In a case where two commands or contexts start with the same letters (such as ADVANCED and AUTO-EXCLUSIONS, and you enter A as shortened context), eShell will not be able to decide which context of these two you want to enter.  An error message will display and list commands starting with "A" which you can choose from:


The following command is not unique: a


The following sub-contexts are available in COMPUTER context:



By adding one or more letter (for example, AD instead of just A) eShell will enter ADVANCED sub-context since it is unique now. The same applies to abbreviated commands.


When you want to be sure that a command executes the way you need, we recommend that you do not abbreviate commands, arguments, etc. and use the full form. This way, eShell will execute exactly what you need and prevent unwanted mistakes. This is especially true for batch files / scripts.

Automatic completion

This new feature was introduced in eShell 2.0 and is very similar to automatic completion in Windows Command Prompt. While Windows Command Prompt completes file paths, eShell completes commands, context and operation names. Argument completion is not supported. When typing command simply, press Tab to complete or cycle through available variations. Press Shift + Tab to cycle backwards. Mixing abbreviated form and automatic completion is not supported. Use either one or the other. For example, when you type computer real-time additional hitting Tab will do nothing. Instead, type com and then Tab to complete computer, continue typing real + Tab, and add + Tab, hit Enter. Type on + Tab and continue hitting Tab to cycle through all available variations: on-execute-ah, on-execute-ah-removable, on-write-ah, on-write-archive-default, etc.


An alias is an alternative name which can be used to execute a command (provided that the command has an alias assigned). There are a few default aliases:

(global) close - exit

(global) quit - exit

(global) bye - exit

warnlog - tools log events

virlog - tools log detections

"(global)" means that the command can be used anywhere regardless of current context. One command can have multiple aliases assigned, for example the command EXIT has aliases CLOSE, QUIT and BYE. When you want to exit eShell, you can use the EXIT command itself or any of its aliases. The alias VIRLOG is an alias for the command DETECTIONS which is located in the TOOLS LOG context. This way the detections command is available from the ROOT context, making it easier to access (you don't have to enter TOOLS and then LOG sub-context and run it directly from ROOT).

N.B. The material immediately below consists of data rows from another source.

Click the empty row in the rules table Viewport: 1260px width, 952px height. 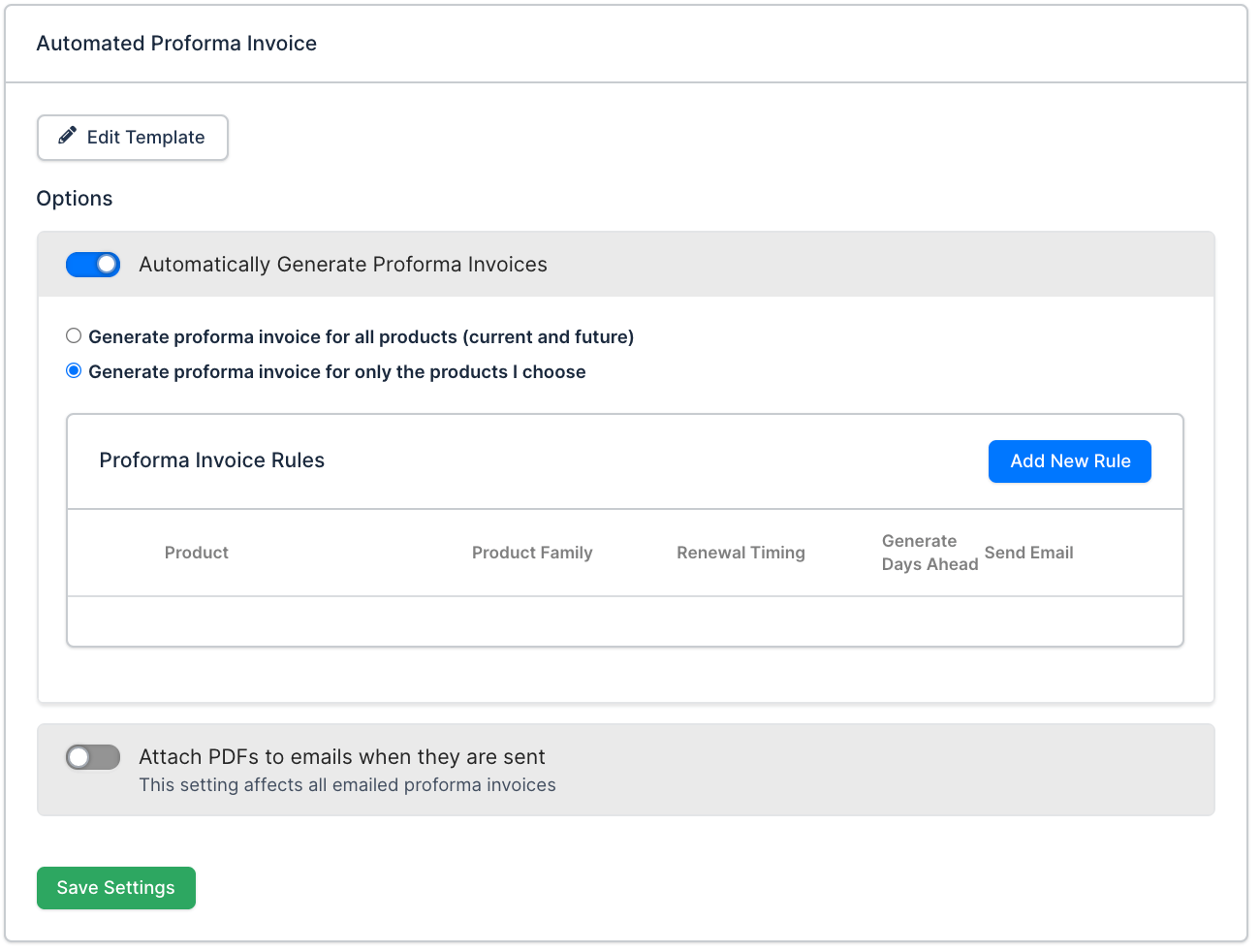[x=625, y=621]
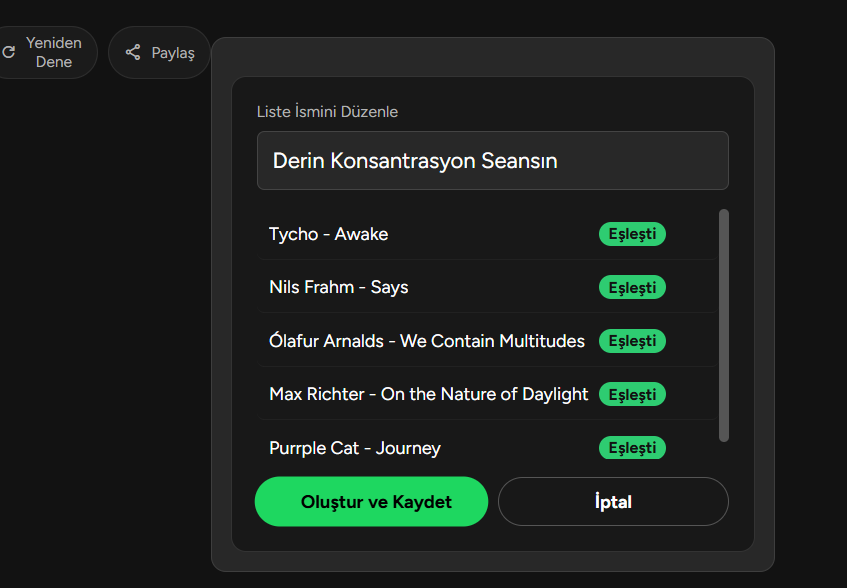Screen dimensions: 847x588
Task: Click Eşleşti badge for Purrple Cat - Journey
Action: pyautogui.click(x=632, y=448)
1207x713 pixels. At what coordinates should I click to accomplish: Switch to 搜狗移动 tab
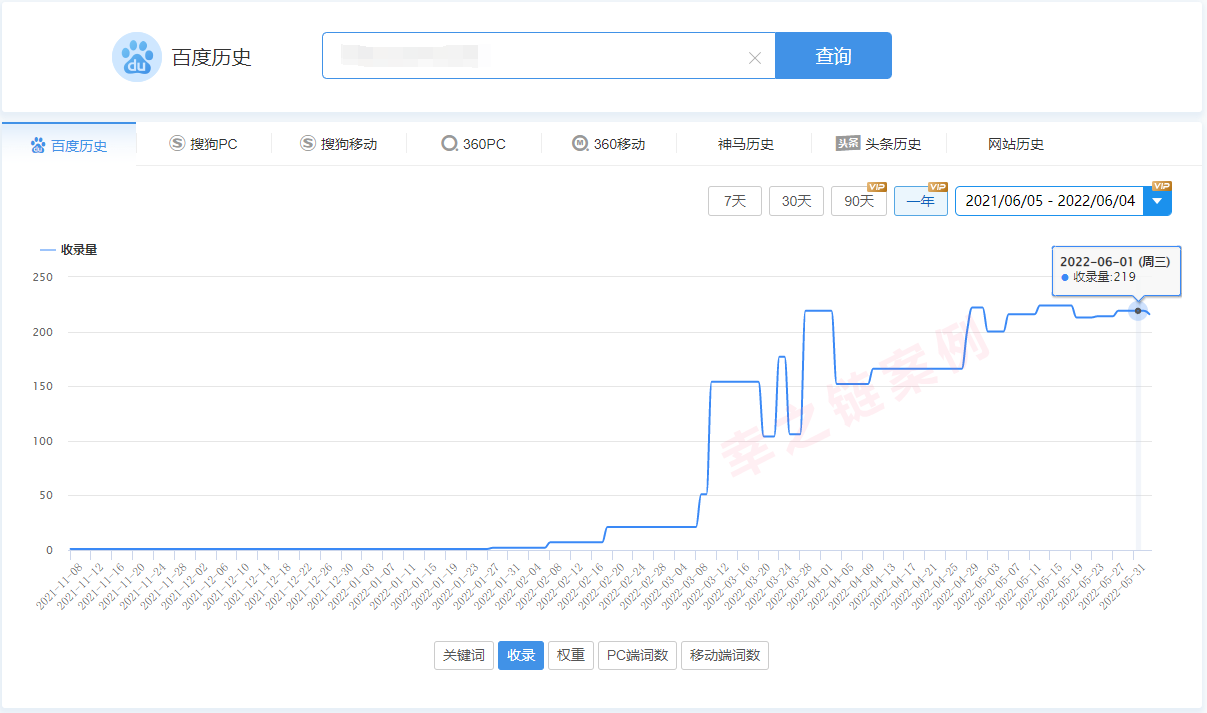339,144
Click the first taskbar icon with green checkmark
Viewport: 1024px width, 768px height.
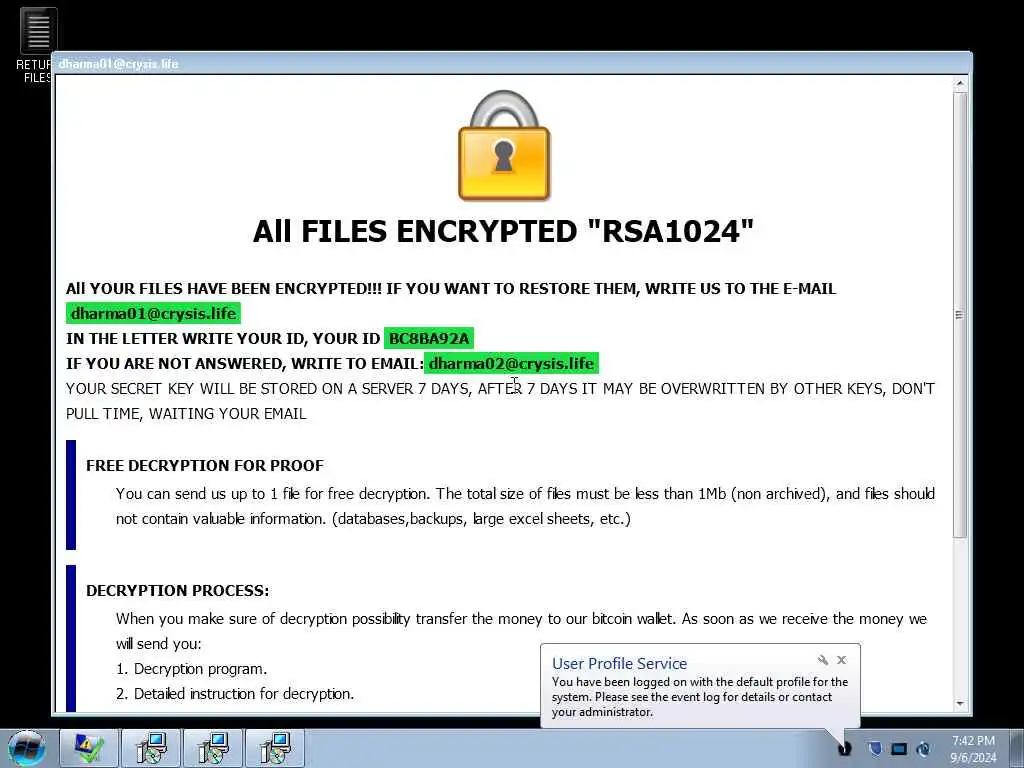89,748
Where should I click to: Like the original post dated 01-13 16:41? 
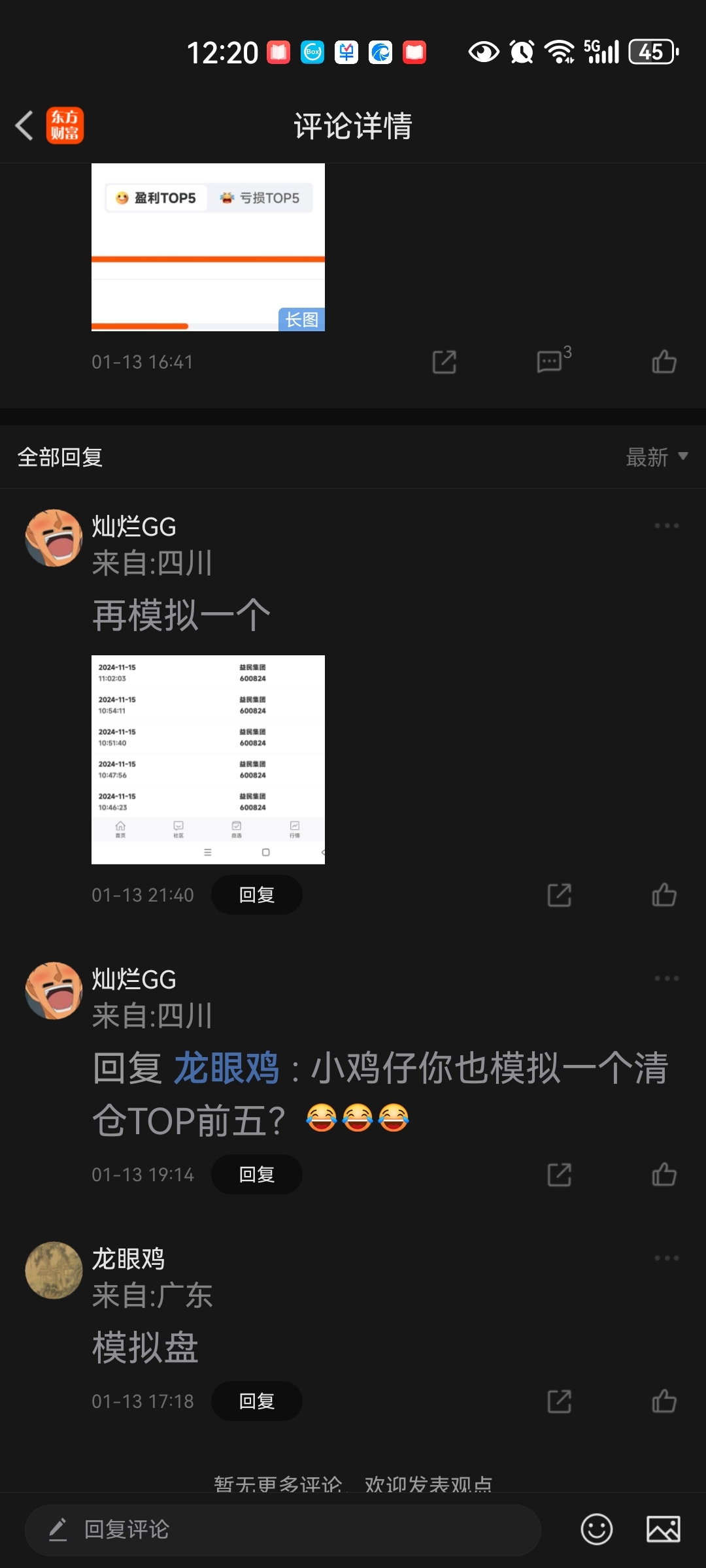664,361
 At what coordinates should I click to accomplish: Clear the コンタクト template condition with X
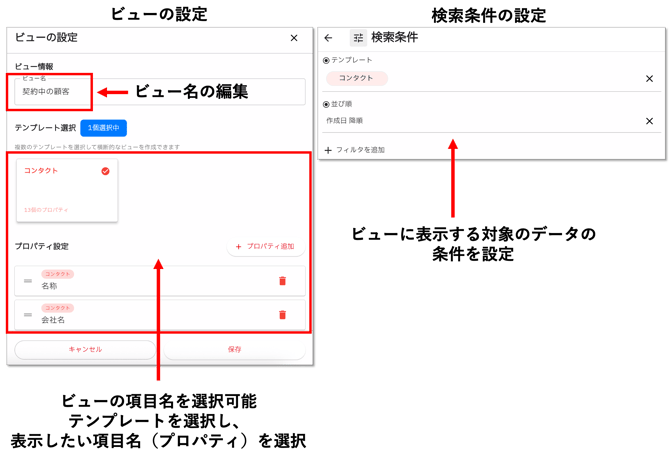[x=648, y=78]
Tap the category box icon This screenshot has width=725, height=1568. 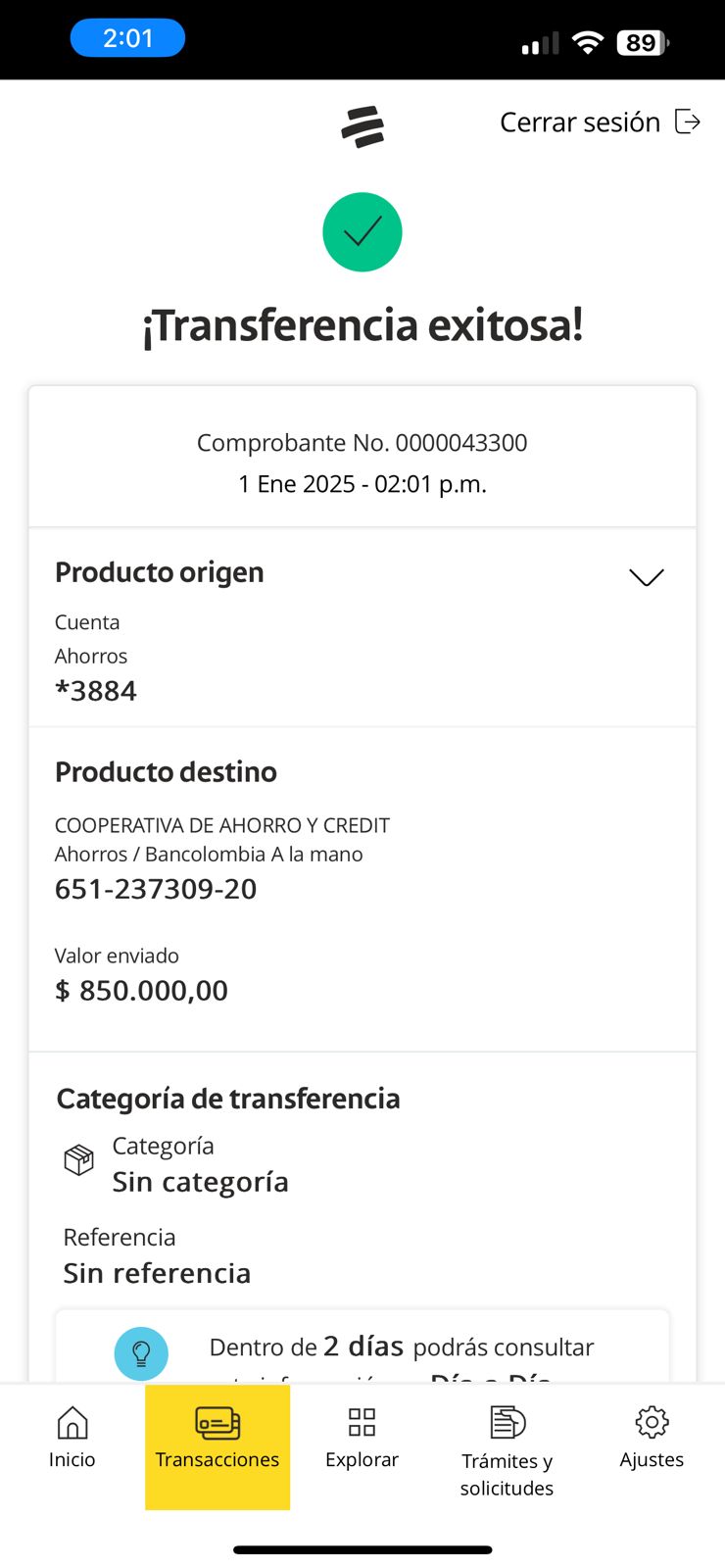click(79, 1160)
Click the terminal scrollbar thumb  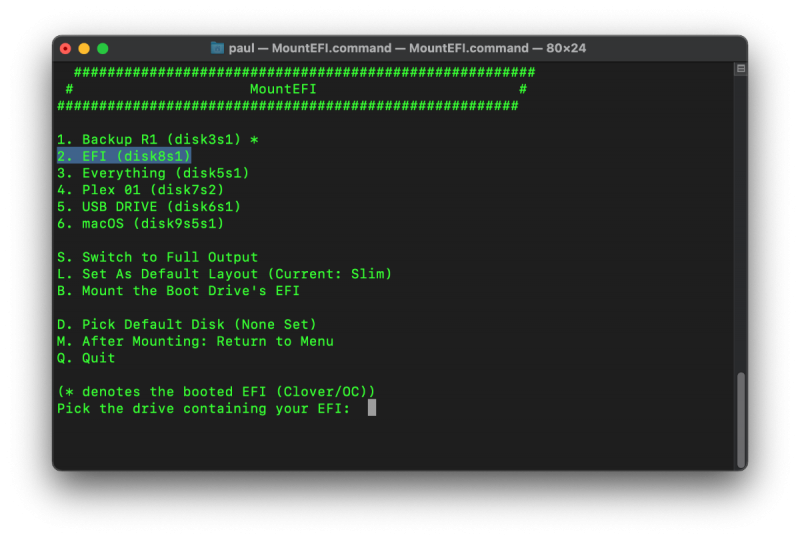tap(741, 418)
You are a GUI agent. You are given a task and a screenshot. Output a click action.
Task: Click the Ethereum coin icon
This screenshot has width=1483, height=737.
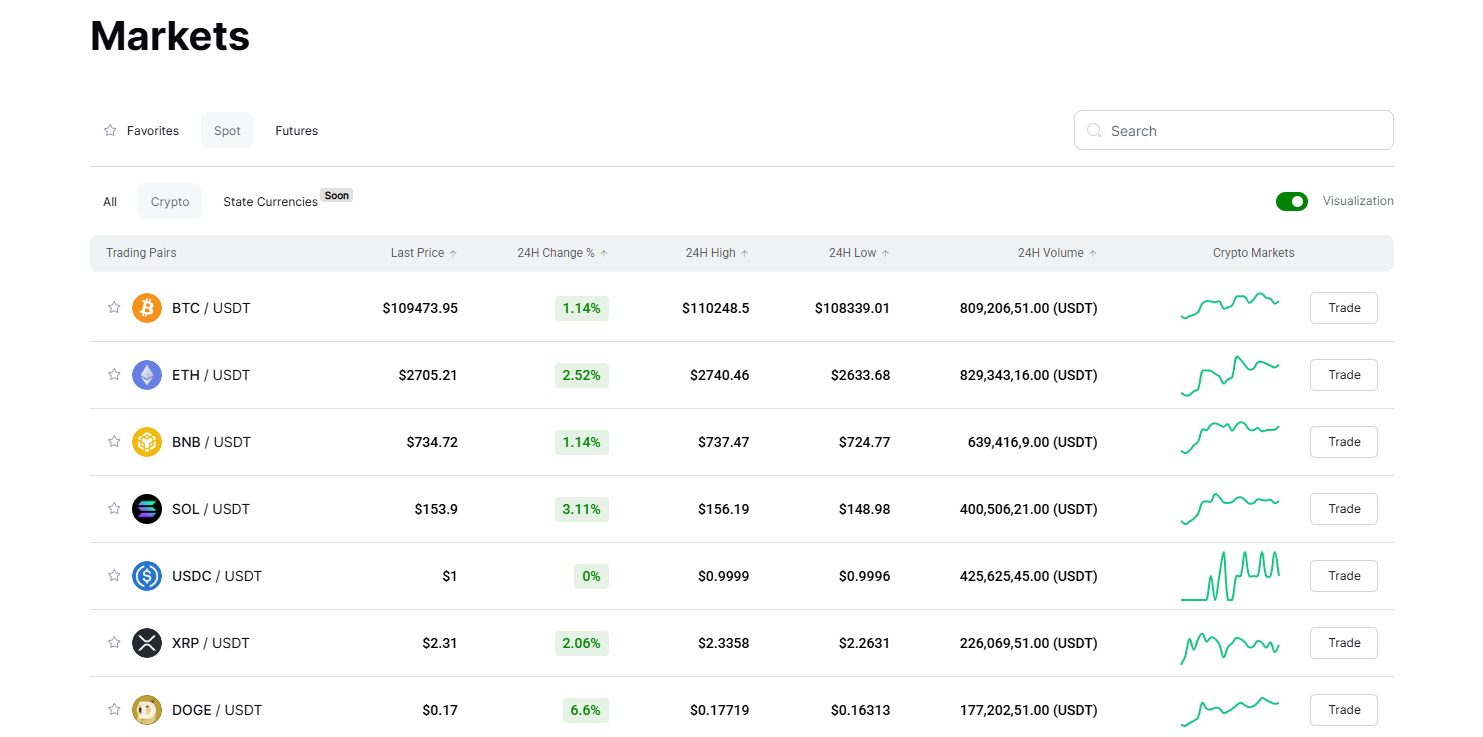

eShell allows you to define your own aliases. Command ALIAS can be found in UI ESHELL context.

Password protected settings

ESET Mail Security settings can be protected by a password. You can set a password using GUI or eShell using the set ui access lock-password. You'll then have to enter this password interactively for certain commands (such as those that change settings or modify data). If you plan to work with eShell for a longer period of time and do not want to enter the password repeatedly, you can get eShell to remember the password using  the set password command (execute from root). Your password will then be filled-in automatically for each executed command that requires a password. It is remembered until you exit eShell, this means that you'll need to use set password again when you start a new session and want eShell to remember your password.

Guide / Help

When you run the GUIDE or HELP command, it will display a "first run" screen explaining how to use eShell. This command is available only from the ROOT context (eShell>).

Command history

eShell keeps a history of previously executed commands. This applies only to the current eShell interactive session. Once you exit eShell, the command history will be dropped. Use the Up and Down arrow keys on your keyboard to navigate through the history. Once you find the command you were looking for, you can execute it again, or modify it without having to type in the entire command from the beginning.

CLS / Clear screen

The CLS command can be used to clear the screen. It works the same way as it does with Windows Command Prompt or similar command line interfaces.


To close or exit eShell, you can use any of these commands (EXIT, CLOSE, QUIT or BYE).